### Task objective
Print the lines of the listing below verbatim, from the line containing "Click the 135.995" through the line containing "click(x=120, y=261)", including both of those lines.

═══ Given entries ═══

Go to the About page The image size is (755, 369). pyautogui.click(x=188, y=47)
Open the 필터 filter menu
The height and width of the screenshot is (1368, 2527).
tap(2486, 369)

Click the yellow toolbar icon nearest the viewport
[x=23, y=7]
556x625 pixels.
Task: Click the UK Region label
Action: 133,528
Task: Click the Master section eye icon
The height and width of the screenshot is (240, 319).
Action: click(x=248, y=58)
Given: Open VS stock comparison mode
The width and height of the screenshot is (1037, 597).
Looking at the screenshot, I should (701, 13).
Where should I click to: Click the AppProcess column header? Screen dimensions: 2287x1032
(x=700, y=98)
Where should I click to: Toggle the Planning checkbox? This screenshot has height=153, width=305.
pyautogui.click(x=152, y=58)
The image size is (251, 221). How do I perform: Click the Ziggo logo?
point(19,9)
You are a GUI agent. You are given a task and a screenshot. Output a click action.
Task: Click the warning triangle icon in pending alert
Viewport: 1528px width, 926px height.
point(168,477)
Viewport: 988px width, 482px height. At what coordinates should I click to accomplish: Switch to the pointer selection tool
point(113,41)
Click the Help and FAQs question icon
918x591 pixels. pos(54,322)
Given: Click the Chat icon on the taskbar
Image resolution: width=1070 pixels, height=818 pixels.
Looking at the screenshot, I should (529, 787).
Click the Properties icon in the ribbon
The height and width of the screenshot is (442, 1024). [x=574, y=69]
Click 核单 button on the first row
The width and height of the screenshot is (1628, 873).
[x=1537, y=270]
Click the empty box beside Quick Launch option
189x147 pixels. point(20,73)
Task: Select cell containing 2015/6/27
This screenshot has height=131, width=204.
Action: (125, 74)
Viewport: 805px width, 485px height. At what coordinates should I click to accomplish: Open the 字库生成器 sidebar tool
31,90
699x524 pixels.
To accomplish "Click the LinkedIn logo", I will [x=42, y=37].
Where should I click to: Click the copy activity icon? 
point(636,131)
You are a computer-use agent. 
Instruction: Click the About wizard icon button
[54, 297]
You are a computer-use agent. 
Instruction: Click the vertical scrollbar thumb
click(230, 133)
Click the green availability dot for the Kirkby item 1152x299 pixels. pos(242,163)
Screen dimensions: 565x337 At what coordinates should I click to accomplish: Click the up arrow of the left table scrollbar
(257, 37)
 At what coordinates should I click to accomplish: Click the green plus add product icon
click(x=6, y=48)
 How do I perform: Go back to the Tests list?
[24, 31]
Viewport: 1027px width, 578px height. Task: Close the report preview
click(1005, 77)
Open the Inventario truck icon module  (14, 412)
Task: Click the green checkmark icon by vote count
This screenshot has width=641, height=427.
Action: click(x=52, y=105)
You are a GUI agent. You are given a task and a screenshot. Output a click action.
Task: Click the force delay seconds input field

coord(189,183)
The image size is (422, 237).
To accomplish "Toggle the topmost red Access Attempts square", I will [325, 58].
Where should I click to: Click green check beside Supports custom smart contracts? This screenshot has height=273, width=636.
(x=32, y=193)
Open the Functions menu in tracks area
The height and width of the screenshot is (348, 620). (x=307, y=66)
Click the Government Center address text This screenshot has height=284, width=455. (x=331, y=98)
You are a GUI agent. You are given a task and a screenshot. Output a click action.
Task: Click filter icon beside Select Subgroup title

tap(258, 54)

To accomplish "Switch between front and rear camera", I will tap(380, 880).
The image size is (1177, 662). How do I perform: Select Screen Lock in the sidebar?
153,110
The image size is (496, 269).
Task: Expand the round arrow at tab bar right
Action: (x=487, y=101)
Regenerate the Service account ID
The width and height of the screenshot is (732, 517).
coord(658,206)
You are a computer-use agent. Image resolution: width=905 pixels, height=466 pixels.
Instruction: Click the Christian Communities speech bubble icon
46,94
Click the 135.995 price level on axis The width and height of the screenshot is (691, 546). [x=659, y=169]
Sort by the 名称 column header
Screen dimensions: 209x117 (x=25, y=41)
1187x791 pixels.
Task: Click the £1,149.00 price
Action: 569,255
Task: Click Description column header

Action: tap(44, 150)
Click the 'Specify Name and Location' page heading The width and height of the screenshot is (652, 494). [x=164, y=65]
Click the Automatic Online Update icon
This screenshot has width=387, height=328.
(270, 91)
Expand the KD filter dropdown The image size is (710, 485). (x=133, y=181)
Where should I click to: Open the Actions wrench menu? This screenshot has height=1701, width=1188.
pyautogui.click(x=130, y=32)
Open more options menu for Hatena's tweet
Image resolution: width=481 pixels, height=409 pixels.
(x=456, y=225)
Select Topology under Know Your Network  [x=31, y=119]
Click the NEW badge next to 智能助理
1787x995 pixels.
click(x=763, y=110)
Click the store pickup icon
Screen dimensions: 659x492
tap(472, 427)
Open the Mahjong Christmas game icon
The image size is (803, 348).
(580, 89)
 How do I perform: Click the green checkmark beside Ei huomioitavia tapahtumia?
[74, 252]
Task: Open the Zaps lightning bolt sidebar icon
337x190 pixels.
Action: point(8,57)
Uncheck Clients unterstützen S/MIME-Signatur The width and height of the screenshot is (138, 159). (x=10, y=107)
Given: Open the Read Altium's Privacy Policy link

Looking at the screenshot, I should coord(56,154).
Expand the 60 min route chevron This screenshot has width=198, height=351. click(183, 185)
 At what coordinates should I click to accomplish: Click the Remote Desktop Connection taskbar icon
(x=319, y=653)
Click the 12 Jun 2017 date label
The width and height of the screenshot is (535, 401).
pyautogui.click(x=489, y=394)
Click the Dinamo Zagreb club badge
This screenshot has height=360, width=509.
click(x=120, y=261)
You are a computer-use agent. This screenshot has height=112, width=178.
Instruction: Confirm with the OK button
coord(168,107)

═══

### The completed task
Click the 135.995 price level on axis The width and height of the screenshot is (691, 546). [x=659, y=169]
Sort by the 名称 column header
Screen dimensions: 209x117 (x=25, y=41)
1187x791 pixels.
Task: Click the £1,149.00 price
Action: 569,255
Task: Click Description column header

Action: tap(44, 150)
Click the 'Specify Name and Location' page heading The width and height of the screenshot is (652, 494). [x=164, y=65]
Click the Automatic Online Update icon
This screenshot has width=387, height=328.
(270, 91)
Expand the KD filter dropdown The image size is (710, 485). (x=133, y=181)
Where should I click to: Open the Actions wrench menu? This screenshot has height=1701, width=1188.
pyautogui.click(x=130, y=32)
Open more options menu for Hatena's tweet
Image resolution: width=481 pixels, height=409 pixels.
(x=456, y=225)
Select Topology under Know Your Network  [x=31, y=119]
Click the NEW badge next to 智能助理
1787x995 pixels.
click(x=763, y=110)
Click the store pickup icon
Screen dimensions: 659x492
tap(472, 427)
Open the Mahjong Christmas game icon
The image size is (803, 348).
(580, 89)
 How do I perform: Click the green checkmark beside Ei huomioitavia tapahtumia?
[74, 252]
Task: Open the Zaps lightning bolt sidebar icon
337x190 pixels.
Action: point(8,57)
Uncheck Clients unterstützen S/MIME-Signatur The width and height of the screenshot is (138, 159). (x=10, y=107)
Given: Open the Read Altium's Privacy Policy link

Looking at the screenshot, I should coord(56,154).
Expand the 60 min route chevron This screenshot has width=198, height=351. click(183, 185)
 At what coordinates should I click to accomplish: Click the Remote Desktop Connection taskbar icon
(x=319, y=653)
Click the 12 Jun 2017 date label
The width and height of the screenshot is (535, 401).
pyautogui.click(x=489, y=394)
Click the Dinamo Zagreb club badge
This screenshot has height=360, width=509.
click(x=120, y=261)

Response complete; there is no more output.